Eles acrescentaram que a piora do sentimento em relação aos lucros, um ritmo acelerado de cortes nos lucros por ação e um início fraco na temporada de resultados do trimestre de setembro indicam um impacto nos lucros.

"Uma grande 'correção de preços' é menos provável devido ao suporte dos fluxos domésticos, mas os mercados podem 'corrigir o tempo' nos próximos três a seis meses", disseram estrategistas do Goldman Sachs, indicando que as ações indianas podem enfrentar um período de estagnação em vez de uma correção acentuada.

Como resultado, a empresa reduziu sua meta de 12 meses para o Índice Nifty 50 de 27.500 para 27.000, o que implica uma alta de apenas 10% em relação aos níveis de fechamento de terça-feira.
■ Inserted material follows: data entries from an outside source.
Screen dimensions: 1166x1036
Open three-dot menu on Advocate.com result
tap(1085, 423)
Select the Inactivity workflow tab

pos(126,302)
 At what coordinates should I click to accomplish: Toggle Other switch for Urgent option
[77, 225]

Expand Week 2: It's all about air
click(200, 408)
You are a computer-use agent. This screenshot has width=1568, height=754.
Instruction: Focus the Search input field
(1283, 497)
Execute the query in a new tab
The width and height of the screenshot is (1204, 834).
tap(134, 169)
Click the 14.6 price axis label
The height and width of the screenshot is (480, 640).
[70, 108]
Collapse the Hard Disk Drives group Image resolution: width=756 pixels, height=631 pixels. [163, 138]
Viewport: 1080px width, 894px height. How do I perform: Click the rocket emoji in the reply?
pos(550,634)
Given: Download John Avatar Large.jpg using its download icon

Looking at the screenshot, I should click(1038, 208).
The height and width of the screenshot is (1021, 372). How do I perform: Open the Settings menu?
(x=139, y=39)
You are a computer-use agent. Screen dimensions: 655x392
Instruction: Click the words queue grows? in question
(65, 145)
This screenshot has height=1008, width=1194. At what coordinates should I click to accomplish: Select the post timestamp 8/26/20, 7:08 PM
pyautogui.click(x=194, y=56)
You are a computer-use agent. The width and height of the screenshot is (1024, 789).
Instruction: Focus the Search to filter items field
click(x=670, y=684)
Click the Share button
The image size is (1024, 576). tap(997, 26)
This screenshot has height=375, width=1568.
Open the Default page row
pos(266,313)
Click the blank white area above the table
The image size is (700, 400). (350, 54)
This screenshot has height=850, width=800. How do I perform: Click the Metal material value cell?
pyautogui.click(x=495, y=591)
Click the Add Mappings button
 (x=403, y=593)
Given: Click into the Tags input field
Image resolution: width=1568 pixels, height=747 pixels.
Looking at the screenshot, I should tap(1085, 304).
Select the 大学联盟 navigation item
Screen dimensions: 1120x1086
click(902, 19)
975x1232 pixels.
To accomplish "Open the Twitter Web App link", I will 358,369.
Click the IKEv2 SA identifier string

Altas avaliações e um ambiente macroeconômico desafiador devem limitar quaisquer ganhos significativos no curto prazo.

O Nifty 50 atualmente é negociado a 20 vezes seus lucros futuros de 12 meses, acima de sua média de cinco anos de 19,4 vezes, sinalizando uma possível supervalorização.

Liquidações estrangeiras e desaceleração do crescimento dos lucros

As ações indianas foram duramente atingidas por uma onda de vendas de investidores estrangeiros, com fundos estrangeiros retirando um valor líquido de US$ 7,8 bilhões em outubro, de acordo com dados da Bloomberg.

Esta é a maior saída mensal desde março de 2020, à medida que os investidores estrangeiros reagem ao enfraquecimento dos dados econômicos da Índia e às crescentes pressões inflacionárias.

Analistas têm levantado preocupações generalizadas sobre uma desaceleração no crescimento dos lucros, citando desafios como uma base alta, demanda enfraquecida e redução de margens favoráveis.

Outras corretoras líderes, incluindo Motilal Oswal Financial Services, Nuvama Institutional Equities e Axis Securities, previram que o crescimento dos lucros do segundo trimestre cairia para uma mínima pós-pandemia, com o crescimento dos lucros devendo moderar-se drasticamente para cerca de 2% no período de julho a setembro.

De acordo com o MOFSL, isso representaria o menor crescimento de lucros para as empresas Nifty em 17 trimestres.

Em termos de perspectivas setoriais, o Goldman Sachs continua com sobreponderação em automóveis, telecomunicações e seguros, enquanto eleva os setores imobiliário e de internet para "sobreponderação".

Por outro lado, rebaixou ativos cíclicos, como indústria, cimento, produtos químicos e finanças.

A corretora aconselha os investidores a priorizar qualidade, visibilidade dos lucros e temas alfa direcionados para navegar pela volatilidade atual nas ações indianas.